I asked Mandisi about the local talent pool in South Africa and his view on the education system: “I feel that the quality of students matriculating now is actually falling below previous generations. We still have a way to go in terms of equipping people with the skills they need to join the workforce ready-to-go,” he said. I asked what Ricoh was doing to solve the skills gap for its new graduates, “We take great care in on-boarding our new hires and have put in place a highly effective one-year programme. The first three months of the scheme are focussed on ensuring our hires have the foundation skills and capabilities they will need in order to unleash their potential here at Ricoh.
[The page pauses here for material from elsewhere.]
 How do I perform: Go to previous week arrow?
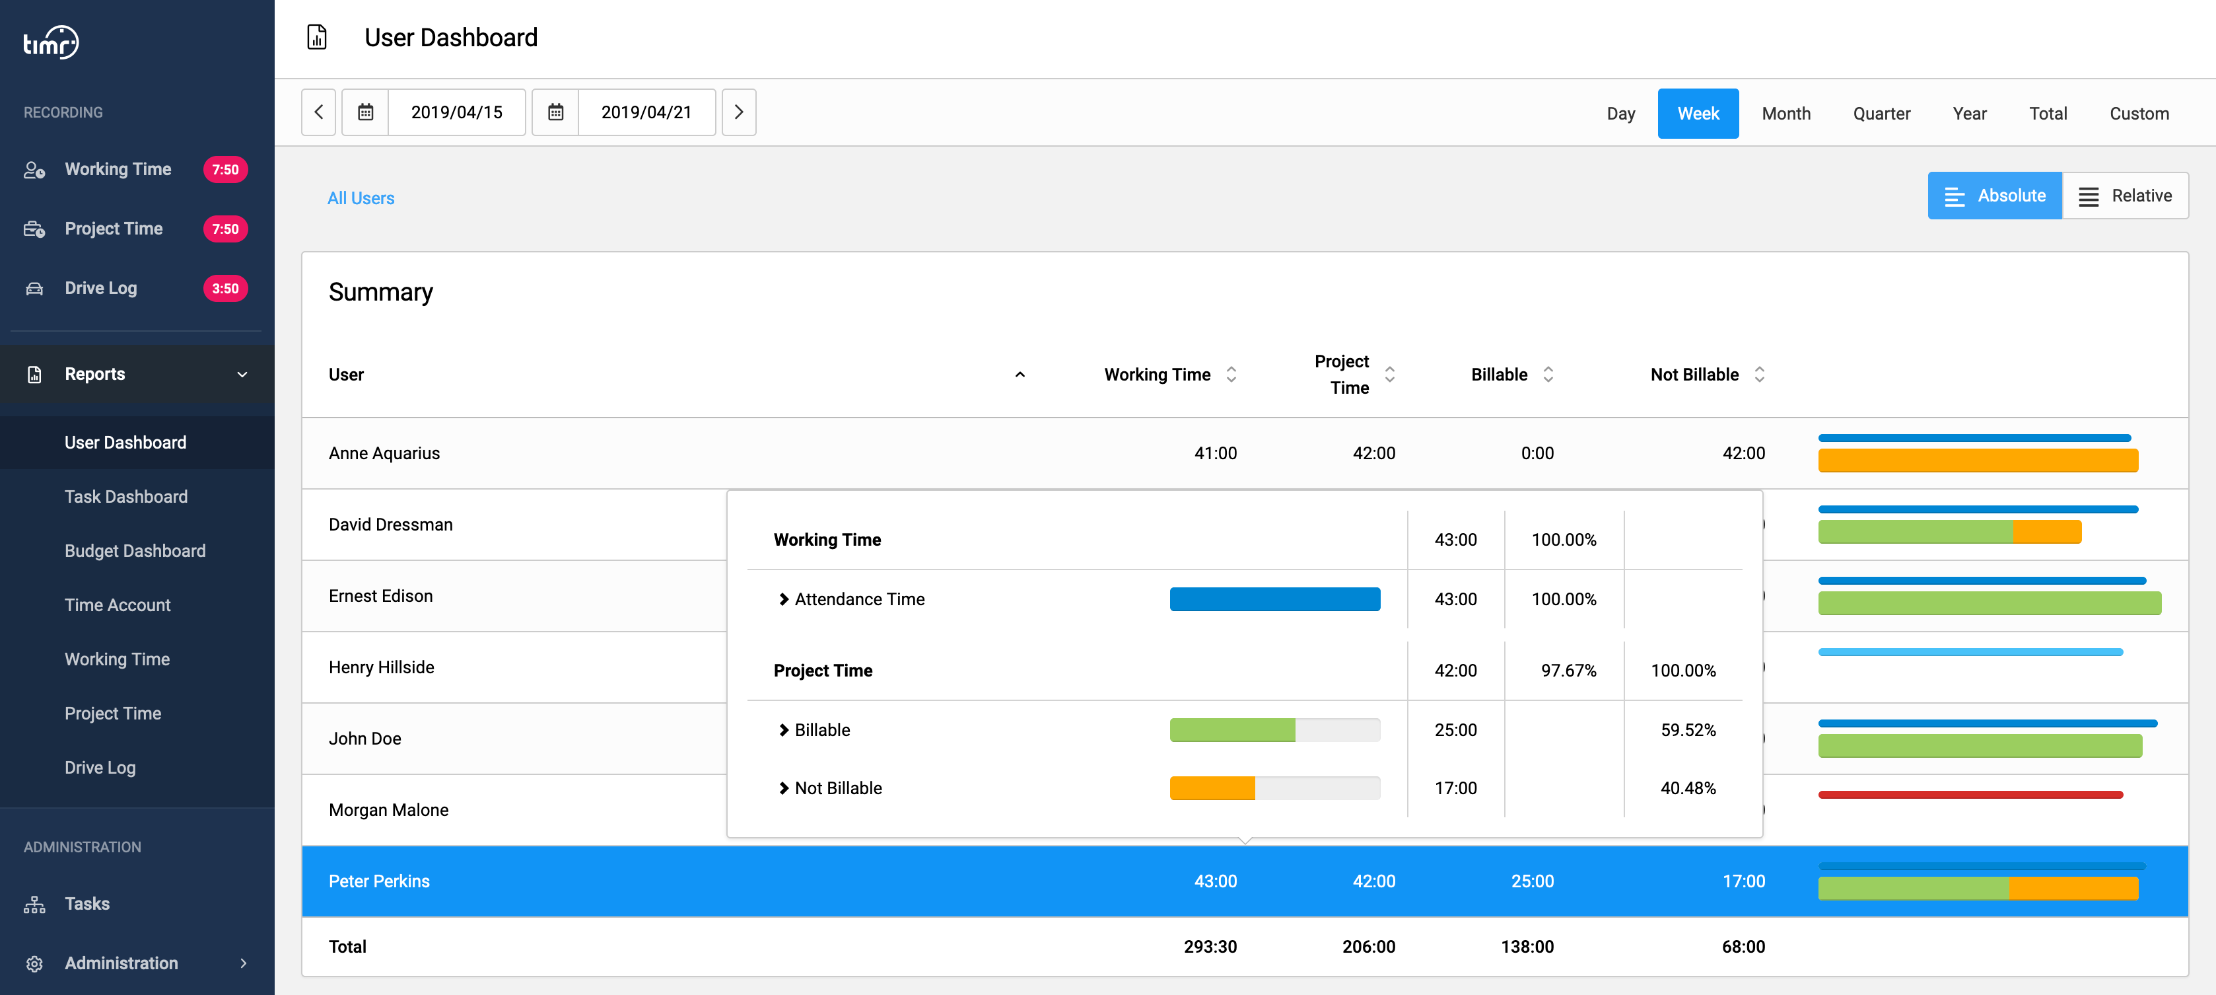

They spend the remaining nine months in Ricoh offices, getting to know the team, the culture and effective ways of working.” Mandisi was enthusiastic about the ability of companies operating in South Africa to take on and train up local talent to become future leaders with valuable insight and connections in the region.


Finally we spoke about the great diversity in South Africa and the opportunities this presented for collaboration, “There are 11 national languages in South Africa, of which I speak 7,” Mandisi told me, having just taken a phone call in Xhosa (the language recognised for its distinctive use of clicks). “This reflects the great cultural variety in the region, and is just one of the many beautiful aspects of South Africa.” I had to agree. During my two week trip to Johannesburg and Cape Town I experienced the true warmth of this growing economy. What struck me most about South Africa and the many people I met, was the capacity for transformation. This vibrant country has emerged from a very recent and troubled past with an unmistakable desire for progress and a remarkable ability to make change happen. For businesses operating in the region, this capacity is perhaps the most alluring factor. Indeed, in South Africa, anything is possible.